The new memory allocator was written about a year ago. Conversion from the old memory allocators to the new allocator has been going on ever since. Many of the special purpose allocators have been eliminated. This list includes calloc(), wmemall(), and zmemall(). Many of the special purpose memory allocators built on top of other allocators have also been eliminated. For example, the allocator that was built on top of the buffer pool allocator geteblk() to allocate pathname buffers in namei() has been eliminated. Because the typical allocation is so fast, we have found that none of the special purpose pools are needed. Indeed, the allocation is about the same as the previous cost of allocating buffers from the network pool (mbufs).
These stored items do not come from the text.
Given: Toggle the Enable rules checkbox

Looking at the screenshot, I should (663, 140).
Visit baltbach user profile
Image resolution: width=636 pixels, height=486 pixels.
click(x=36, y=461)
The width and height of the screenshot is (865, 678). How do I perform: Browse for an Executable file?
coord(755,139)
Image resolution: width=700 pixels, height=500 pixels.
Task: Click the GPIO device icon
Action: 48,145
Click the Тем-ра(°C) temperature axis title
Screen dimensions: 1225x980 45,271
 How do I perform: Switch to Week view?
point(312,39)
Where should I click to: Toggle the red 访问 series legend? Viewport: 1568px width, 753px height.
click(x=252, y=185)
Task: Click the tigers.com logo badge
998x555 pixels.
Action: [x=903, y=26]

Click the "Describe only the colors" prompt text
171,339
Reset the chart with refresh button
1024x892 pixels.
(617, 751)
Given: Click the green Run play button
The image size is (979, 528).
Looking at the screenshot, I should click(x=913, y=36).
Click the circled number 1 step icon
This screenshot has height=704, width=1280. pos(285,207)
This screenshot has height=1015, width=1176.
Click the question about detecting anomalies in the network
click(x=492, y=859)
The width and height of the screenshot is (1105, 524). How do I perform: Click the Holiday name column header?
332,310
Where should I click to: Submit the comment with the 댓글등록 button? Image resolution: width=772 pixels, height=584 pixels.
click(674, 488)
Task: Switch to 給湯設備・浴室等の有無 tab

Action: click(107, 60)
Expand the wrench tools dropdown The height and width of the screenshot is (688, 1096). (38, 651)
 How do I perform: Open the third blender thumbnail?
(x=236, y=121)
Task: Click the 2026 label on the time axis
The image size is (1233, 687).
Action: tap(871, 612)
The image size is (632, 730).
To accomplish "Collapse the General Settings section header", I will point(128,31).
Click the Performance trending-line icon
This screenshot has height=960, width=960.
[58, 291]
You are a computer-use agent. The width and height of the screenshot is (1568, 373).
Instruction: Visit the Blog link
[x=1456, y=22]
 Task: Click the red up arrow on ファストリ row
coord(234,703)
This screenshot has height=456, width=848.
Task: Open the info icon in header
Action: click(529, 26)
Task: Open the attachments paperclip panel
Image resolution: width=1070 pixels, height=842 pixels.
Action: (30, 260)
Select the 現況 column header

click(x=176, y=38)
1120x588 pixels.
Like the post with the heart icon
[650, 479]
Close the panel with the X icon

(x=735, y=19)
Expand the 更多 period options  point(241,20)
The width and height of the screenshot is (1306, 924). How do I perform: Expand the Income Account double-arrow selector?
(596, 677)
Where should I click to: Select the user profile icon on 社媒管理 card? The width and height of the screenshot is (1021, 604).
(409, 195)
Consequently applications that used to allocate network buffers for their own uses have been switched over to using the general purpose allocator without increasing their running time.
Quantifying the performance of the allocator is difficult because it is hard to measure the amount of time spent allocating and freeing memory in the kernel. The usual approach is to compile a kernel for profiling and then compare the running time of the routines that implemented the old abstraction versus those that implement the new one. The old routines are difficult to quantify because individual routines were used for more than one purpose. For example, the geteblk() routine was used both to allocate one kilobyte memory blocks and for its intended purpose of providing buffers to the filesystem. Differentiating these uses is often difficult. To get a measure of the cost of memory allocation before putting in our new allocator, we summed up the running time of all the routines whose exclusive task was memory allocation. To this total we added the fraction of the running time of the multi-purpose routines that could clearly be identified as memory allocation usage. This number showed that approximately three percent of the time spent in the kernel could be accounted to memory allocation.
The new allocator is difficult to measure because the usual case of the memory allocator is implemented as a macro. Thus, its running time is a small fraction of the running time of the numerous routines in the kernel that use it. To get a bound on the cost, we changed the macro always to call the memory allocation routine. Running in this mode, the memory allocator accounted for six percent of the time spent in the kernel. Factoring out the cost of the statistics collection and the subroutine call overhead for the cases that could normally be handled by the macro, we estimate that the allocator would account for at most four percent of time in the kernel. These measurements show that the new allocator does not introduce significant new run-time costs.
The other major success has been in keeping the size information on a per-page basis. This technique allows the most frequently requested sizes to be allocated without waste. It also reduces the amount of bookkeeping information associated with the allocator to four kilobytes of information per megabyte of memory under management (with a one kilobyte page size).